◆ **SOURCE DOCUMENT**:
>> Begin
Does that answer your question?

So, this could end up with partial application of state? Or does it rollback? For example:

class Box {
public function __construct(readonly int $x, readonly int $y, readonly bool $isSquare = false) {
$this->isSquare = $x == $y;
}
}

class Square extends Box {
public function __construct(readonly int $size) {
$this->isSquare = true;
try {
parent::__construct($size, $size); // what is the state after it throws?
} catch(\Throwable) {}
}
}

(I spent over a year thinking about this stuff … so if you’re interested in more edge cases, I can dig up my notes)

You’re correct. Although such code explicitly decided to opt-in for ignoring anything from the parent, and that’s always a very bad idea.

FWIW, in my Records RFC, properties were fully mutable during construction for exactly this reason.

I wouldn’t mind making readonly properties mutable during initial construction if we can get a consensus on this.
I’ve not been brave enough to consider this was possible. I might be wrong :smiley:

Hi

On 2/3/26 10:22, Nicolas Grekas wrote:

The existing behavior is preserved: if a reassignment fails, it throws a
catchable Error. The implicit CPP assignment in a parent constructor
happens before the parent body, so a child cannot "set first" and then call
''parent::__construct()'' to avoid it; a try/catch in the parent cannot

This is a good example that as far as I can tell is not explicitly spelled out in the RFC: Please include an example where the *child* sets a readonly property defined in the parent before calling the parent constructor.

     class P {
         public function __construct(
             public readonly string $x = 'P',
         ) { }
     }

     class C extends P {
         public function __construct() {
             $this->x = 'C';

             parent::__construct(); // Will this throw or not?
         }
     }

More generally, as Rob, I stumbled upon the “Child Classes Can Reassign Parent Properties” section, because it's least obviously correct behavior to me.
>> End
◆ **INSTRUCTION**:
According to the discussion of readonly properties, how were properties handled during construction in the Records RFC?

◆ **DATA RECORDS**:
>> Begin
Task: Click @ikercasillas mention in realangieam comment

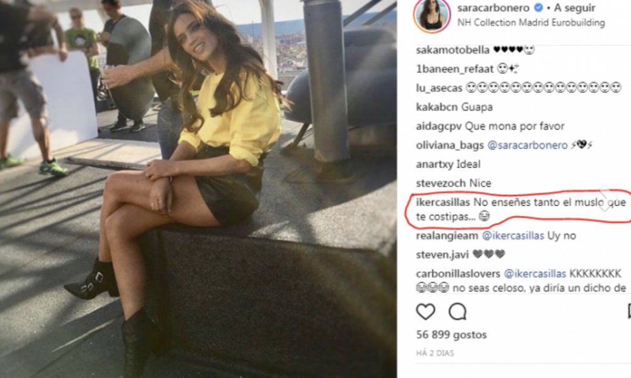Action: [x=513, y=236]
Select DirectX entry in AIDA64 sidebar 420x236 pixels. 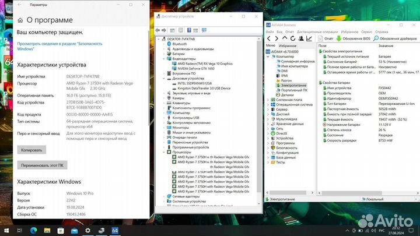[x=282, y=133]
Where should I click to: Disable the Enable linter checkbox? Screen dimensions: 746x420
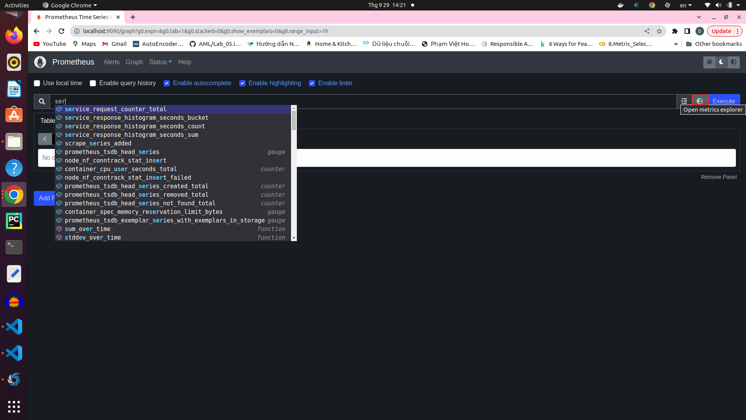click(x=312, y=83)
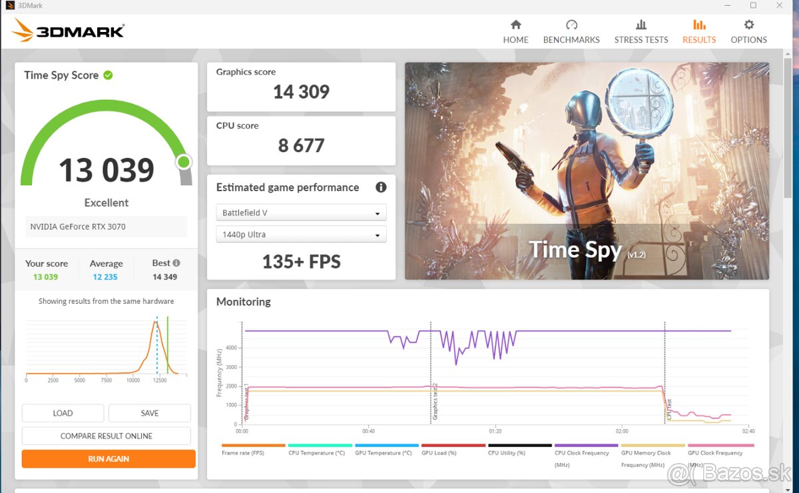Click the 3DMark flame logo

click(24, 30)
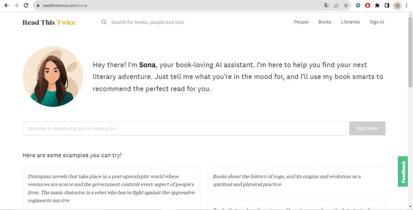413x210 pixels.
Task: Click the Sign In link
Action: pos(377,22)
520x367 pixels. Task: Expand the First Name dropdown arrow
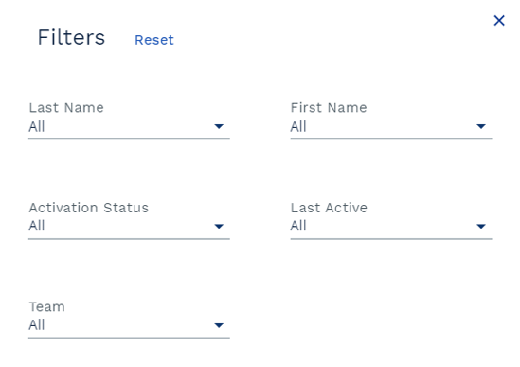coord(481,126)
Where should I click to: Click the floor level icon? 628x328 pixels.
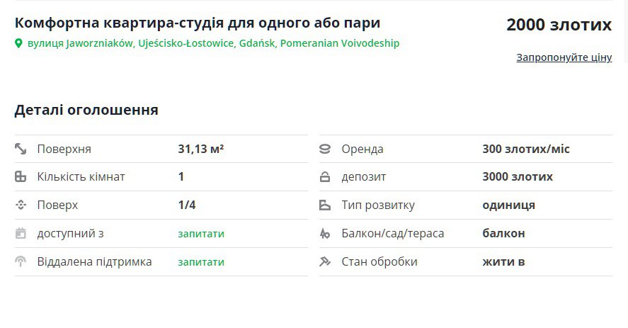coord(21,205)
>> End
◆ **ANSWER TO THE EXERCISE**:
They were fully mutable during construction.